Text shown:

....

Our church has a slogan: “I Love My Community.” Several times a year, we look for organizations in our community that need help. I believe a church should go outside its four walls and help people who are less fortunate. If you see a need, help.
For me, this is also personal. I’ve struggled with depression in my life, and have helped a lot of people who are going through it. I believe in trying to bring greater attention to the importance of DLC, where people can go to for help.
I told parishioners, “This is all hands on deck. Let’s make this a big deal. Let’s do it for our community.” My congregation of about 3,000 heard my plea loud and strong.
I encouraged them by saying, “Every time you go to Wal-Mart, buy something extra. Maybe one tube of toothpaste, or a pair of socks. If we’re all doing it, we’ll have a ton of stuff.”
One man made and donated a huge table for us to use for the donations. We set it up with baskets in the church lobby.
For three weeks, people brought in items. A large portion of the church got involved. In the end, we had over a thousand items with a total value of about $7,000.
There are many ways to give. If you can’t manage a large cash gift, consider this saying: “Do for one what you wish you could do for all.” If you can buy one toy, one bike — do it.
Mental illness and addiction in our community are too big to ignore. Our community needs David Lawrence Center. We believe in what you do. That’s why Living Word Family Church will continue to support your work every year.

....

Raw data:
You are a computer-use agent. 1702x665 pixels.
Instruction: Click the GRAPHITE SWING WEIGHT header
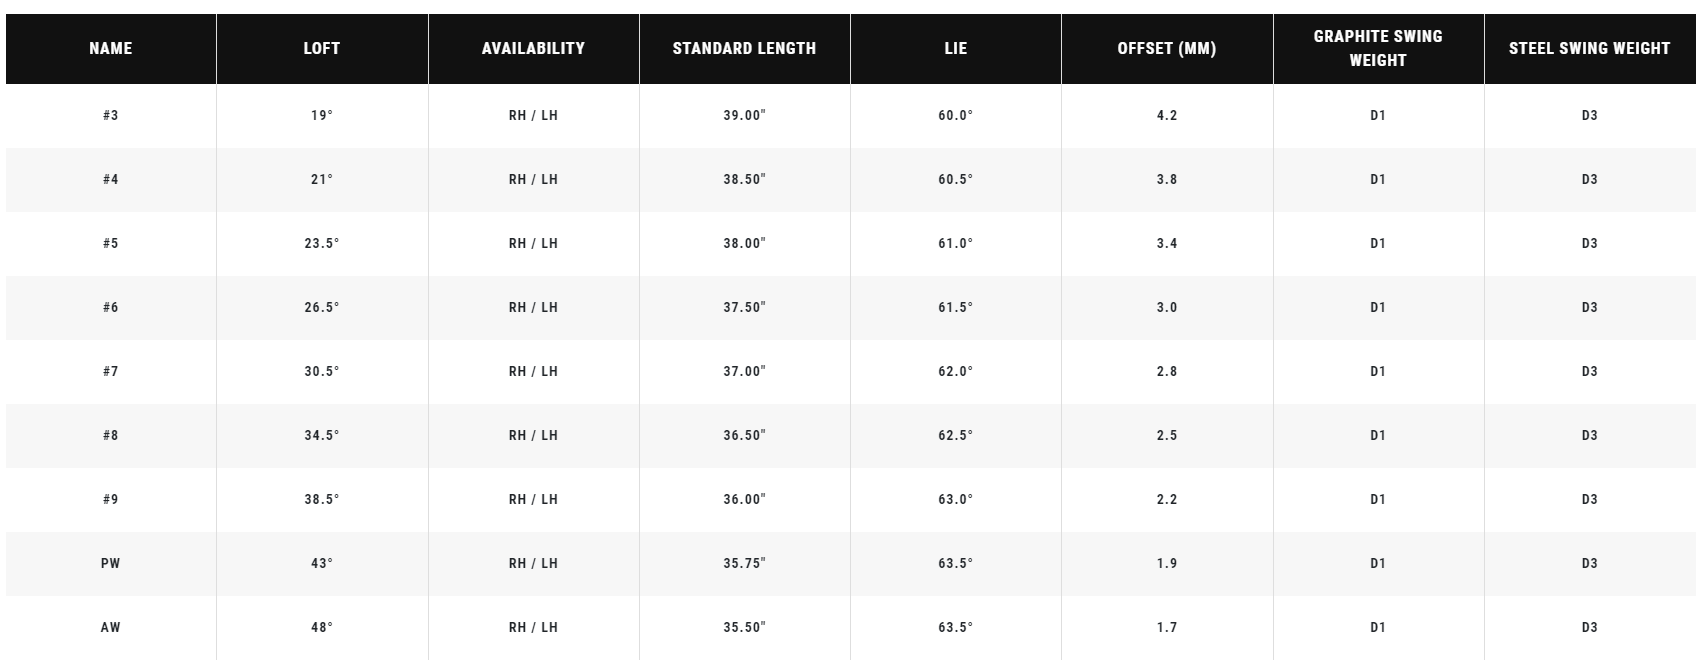point(1377,48)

....

Written problem: In the text about the church donation drive, how many items were collected, and what was their total value?

Correct response: Over a thousand items, with a total value of about $7,000.